◆ DATA EXCERPTS:

--------------------

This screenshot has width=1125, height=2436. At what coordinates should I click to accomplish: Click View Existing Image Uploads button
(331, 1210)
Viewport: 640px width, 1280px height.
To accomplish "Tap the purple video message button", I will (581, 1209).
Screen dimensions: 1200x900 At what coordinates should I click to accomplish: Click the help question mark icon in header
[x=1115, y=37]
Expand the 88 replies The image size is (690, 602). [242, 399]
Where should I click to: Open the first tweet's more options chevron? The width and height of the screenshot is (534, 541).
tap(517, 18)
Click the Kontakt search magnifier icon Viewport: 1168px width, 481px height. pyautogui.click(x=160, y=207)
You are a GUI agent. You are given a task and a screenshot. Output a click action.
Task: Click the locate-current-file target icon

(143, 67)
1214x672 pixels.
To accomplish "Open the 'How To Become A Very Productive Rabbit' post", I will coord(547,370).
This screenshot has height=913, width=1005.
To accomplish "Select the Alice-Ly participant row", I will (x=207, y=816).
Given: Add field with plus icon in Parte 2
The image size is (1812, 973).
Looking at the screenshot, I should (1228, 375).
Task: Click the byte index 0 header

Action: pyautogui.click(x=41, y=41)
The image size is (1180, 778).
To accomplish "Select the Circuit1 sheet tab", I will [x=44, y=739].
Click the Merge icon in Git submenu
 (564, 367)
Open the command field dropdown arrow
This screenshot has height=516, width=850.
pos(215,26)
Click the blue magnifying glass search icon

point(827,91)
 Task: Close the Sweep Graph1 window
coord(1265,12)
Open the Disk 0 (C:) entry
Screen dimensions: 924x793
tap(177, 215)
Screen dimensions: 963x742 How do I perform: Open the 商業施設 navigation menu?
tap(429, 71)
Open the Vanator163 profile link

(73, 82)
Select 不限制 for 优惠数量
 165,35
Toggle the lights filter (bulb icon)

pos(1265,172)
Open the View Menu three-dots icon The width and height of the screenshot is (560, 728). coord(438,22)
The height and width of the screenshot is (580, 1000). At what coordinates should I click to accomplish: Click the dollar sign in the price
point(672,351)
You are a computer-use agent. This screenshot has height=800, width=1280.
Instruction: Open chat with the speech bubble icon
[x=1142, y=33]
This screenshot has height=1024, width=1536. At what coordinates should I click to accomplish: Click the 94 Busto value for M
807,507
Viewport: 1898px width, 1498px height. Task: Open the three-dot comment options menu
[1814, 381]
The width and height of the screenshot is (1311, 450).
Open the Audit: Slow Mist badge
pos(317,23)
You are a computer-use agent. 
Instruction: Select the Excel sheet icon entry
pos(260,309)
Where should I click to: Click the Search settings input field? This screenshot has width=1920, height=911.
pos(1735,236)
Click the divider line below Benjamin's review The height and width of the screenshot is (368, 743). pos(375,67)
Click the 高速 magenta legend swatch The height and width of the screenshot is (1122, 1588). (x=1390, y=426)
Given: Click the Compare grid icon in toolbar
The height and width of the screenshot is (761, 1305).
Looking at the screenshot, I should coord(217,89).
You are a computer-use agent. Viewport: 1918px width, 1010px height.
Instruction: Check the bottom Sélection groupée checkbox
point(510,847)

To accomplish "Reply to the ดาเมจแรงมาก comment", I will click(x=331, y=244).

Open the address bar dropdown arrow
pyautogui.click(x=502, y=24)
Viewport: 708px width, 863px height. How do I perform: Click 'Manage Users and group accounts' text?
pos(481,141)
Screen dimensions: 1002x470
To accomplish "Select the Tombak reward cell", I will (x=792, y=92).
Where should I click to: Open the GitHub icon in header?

--------------------

◆ WHAT THE TASK ASKS:
Check every line above for the string "will" and copy those that have it.

◆ EXERCISE OUTPUT:
To accomplish "Tap the purple video message button", I will (581, 1209).
To accomplish "Open the 'How To Become A Very Productive Rabbit' post", I will coord(547,370).
To accomplish "Select the Alice-Ly participant row", I will (x=207, y=816).
To accomplish "Select the Circuit1 sheet tab", I will [x=44, y=739].
To accomplish "Reply to the ดาเมจแรงมาก comment", I will click(x=331, y=244).
To accomplish "Select the Tombak reward cell", I will (x=792, y=92).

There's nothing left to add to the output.